9. A Boy Became A Man.
Saturday Night Live.
All 5 food groups: action. comedy. facial prosthetics. history. shirtlessnessicity.
I see big things for you, JoLev. We wont make you go back to Halloween sequels and tv movies. Not if I have anything to say about it. Welcome to the big leagues. Youre the third rock from my sun. The 500 days to my summer and the 10 things I DONT hate about you.
8. Buzzfeed Dominated The CUTE ANIMAL Marketplace.
And opened our hearts and changed our internet article pallet - because of you we only want to read articles that are 40% headline and 50% pictures, 5 % mullets and 5% gifs.
7. Apple Finally Earned The Coveted (yet played out) Accolade: FAIL.
As a longtime Iphone user I can honestly say: The new Apple Maps are THE WORST! You fucked up! You fucked up! I mean I am not going to get a new phone by any means but this was one pretty epic loss for the user. For me it was like seeing a glitch in the matrix, a slice to the Achilles heel, we're not all perfect. (this may just be projection).
6. One argument AGAINST Marrying Your Cousin. Two In Favor.No explanation necessary.
5. Post World Series Giants Fans Prove Hippy Dippy San Fran Can Hang.
Who needs quinoa and socks and sandals when you can trade all that in for complete and utter violent chaos? I thought because they've won in the past 2 years we'd settle on smug elitism. It turns out we opted for anarchy. We're such sore winners!
4. It Turns Out Scientology Is Boring.
The Master proved a snore (but good acting) and the divorce of the hottest scientologist couple of the century was duller than taking a stress test while sleeping. Come on guys - turn up the volume on the weirdo alien shit and crank out some salacious shit, please. Otherwise, I am going to have to revoke your cult religion qualifications and downgrade you to after school club.

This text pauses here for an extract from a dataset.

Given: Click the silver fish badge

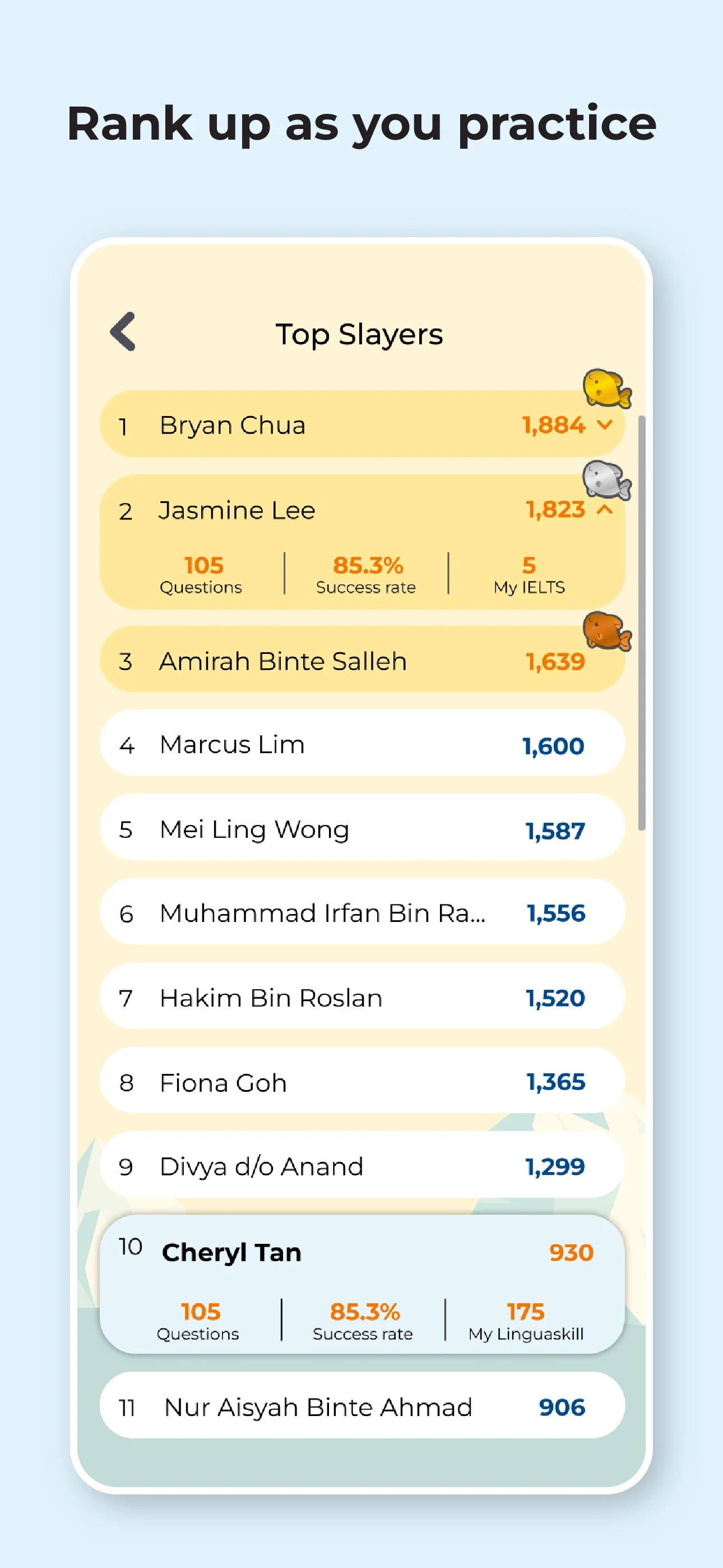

3. One Hit Wonders Dont Exist Anymore.
It used to be that we fell in love with a song melody and let it wash over us with unrelenting airplay and commercial integration. Now, we embrace - with millions of youtube parodies, headlining tours in anticipation of the next single. PSY, Carly Rae - it's all in the timing. Your flash in the pan may now be long simmer. Oppan gangnam style people!
2. Instagram Gave Our Eyes Voices.
A picture is worth a 1000 words. 1000 instagram photos are worth one word: facebook. Good job app land! You made some money and changed the way we are seeing ourselves, others, our feet, drinks at the beach and nails.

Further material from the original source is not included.